DOES THE TUMBLE IN BROADBAND INVESTMENT SPELL DOOM FOR THE FCC'S OPEN INTERNET ORDER?
[SOURCE: Forbes, AUTHOR: Hal Singer]
[Commentary] They said it wouldn’t happen. They offered assurances from three Wall Street analysts, who insisted that Internet service providers (ISPs) would continue to invest at the same levels regardless of the regulatory climate. AT&T’s capital expenditure (capex) was down 29 percent in the first half of 2015 compared to the first half of 2014. Charter’s capex was down by the same percentage. Cablevision’s and Verizon’s capex were down ten and four percent, respectively. CenturyLink’s capex was down nine percent.
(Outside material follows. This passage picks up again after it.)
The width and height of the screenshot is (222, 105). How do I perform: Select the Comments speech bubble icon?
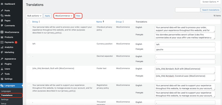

Although the Federal Communications Commission’s Order failed to perform any cost-benefit analysis, a companion statement issued by the agency pursuant to the Congressional Review Act speculated that the Open Internet rules would generate $100 million in annual benefits for content providers. Given the roughly $78 billion in ISP capex in 2014, Title II would need to scare off a mere 0.13 percent of ISP capex (equal to $101 million) to generate net losses for the economy. On December 4, some unfortunate FCC attorney will have to defend the Open Internet Order before a panel of judges on, among other things, cost-benefit grounds. With luck, a judge will ask about those assurances from the three Wall Street analysts.
[Hal Singer is a principal at Economists Incorporated and a senior fellow at the Progressive Policy Institute]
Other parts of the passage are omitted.